• **TASK DESCRIPTION**
Copy the listing below verbatim, from its first line through the line containing "point(445,238)", including both of those lines.

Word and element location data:
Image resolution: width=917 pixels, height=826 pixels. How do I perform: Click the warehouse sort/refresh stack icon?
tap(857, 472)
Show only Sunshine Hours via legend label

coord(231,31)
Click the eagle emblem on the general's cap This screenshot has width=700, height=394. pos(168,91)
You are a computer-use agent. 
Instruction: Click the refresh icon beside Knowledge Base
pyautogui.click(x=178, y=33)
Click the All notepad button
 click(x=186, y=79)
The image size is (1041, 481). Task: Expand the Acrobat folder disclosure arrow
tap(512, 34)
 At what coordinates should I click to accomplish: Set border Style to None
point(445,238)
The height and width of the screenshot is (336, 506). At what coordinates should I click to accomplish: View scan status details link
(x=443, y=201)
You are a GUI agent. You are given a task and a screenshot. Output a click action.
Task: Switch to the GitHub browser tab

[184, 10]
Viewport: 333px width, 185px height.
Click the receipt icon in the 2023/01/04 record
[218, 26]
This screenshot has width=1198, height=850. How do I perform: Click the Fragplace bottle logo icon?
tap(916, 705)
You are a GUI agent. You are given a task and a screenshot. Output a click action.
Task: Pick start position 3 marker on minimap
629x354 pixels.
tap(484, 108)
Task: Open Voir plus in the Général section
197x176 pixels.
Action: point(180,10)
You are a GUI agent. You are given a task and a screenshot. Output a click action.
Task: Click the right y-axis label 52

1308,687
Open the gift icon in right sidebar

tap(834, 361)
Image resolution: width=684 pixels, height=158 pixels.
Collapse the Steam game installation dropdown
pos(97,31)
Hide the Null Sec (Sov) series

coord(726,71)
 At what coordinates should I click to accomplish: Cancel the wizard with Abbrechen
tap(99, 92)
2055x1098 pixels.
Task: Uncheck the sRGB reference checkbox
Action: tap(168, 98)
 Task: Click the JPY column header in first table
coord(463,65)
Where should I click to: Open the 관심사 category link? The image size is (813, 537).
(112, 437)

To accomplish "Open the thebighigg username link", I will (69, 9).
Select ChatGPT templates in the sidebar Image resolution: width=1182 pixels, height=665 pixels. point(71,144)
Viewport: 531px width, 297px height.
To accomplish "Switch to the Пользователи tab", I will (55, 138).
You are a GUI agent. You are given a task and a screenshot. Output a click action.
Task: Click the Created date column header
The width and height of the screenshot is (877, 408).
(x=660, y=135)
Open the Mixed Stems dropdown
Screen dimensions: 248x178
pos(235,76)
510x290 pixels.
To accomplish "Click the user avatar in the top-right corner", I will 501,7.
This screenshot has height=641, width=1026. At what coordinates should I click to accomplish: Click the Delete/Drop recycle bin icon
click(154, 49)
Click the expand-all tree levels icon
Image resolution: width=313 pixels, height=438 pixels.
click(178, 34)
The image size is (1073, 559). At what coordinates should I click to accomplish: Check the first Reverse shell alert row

• **TASK OUTPUT**
Image resolution: width=917 pixels, height=826 pixels. How do I perform: Click the warehouse sort/refresh stack icon?
tap(857, 472)
Show only Sunshine Hours via legend label

coord(231,31)
Click the eagle emblem on the general's cap This screenshot has width=700, height=394. pos(168,91)
You are a computer-use agent. 
Instruction: Click the refresh icon beside Knowledge Base
pyautogui.click(x=178, y=33)
Click the All notepad button
 click(x=186, y=79)
The image size is (1041, 481). Task: Expand the Acrobat folder disclosure arrow
tap(512, 34)
 At what coordinates should I click to accomplish: Set border Style to None
point(445,238)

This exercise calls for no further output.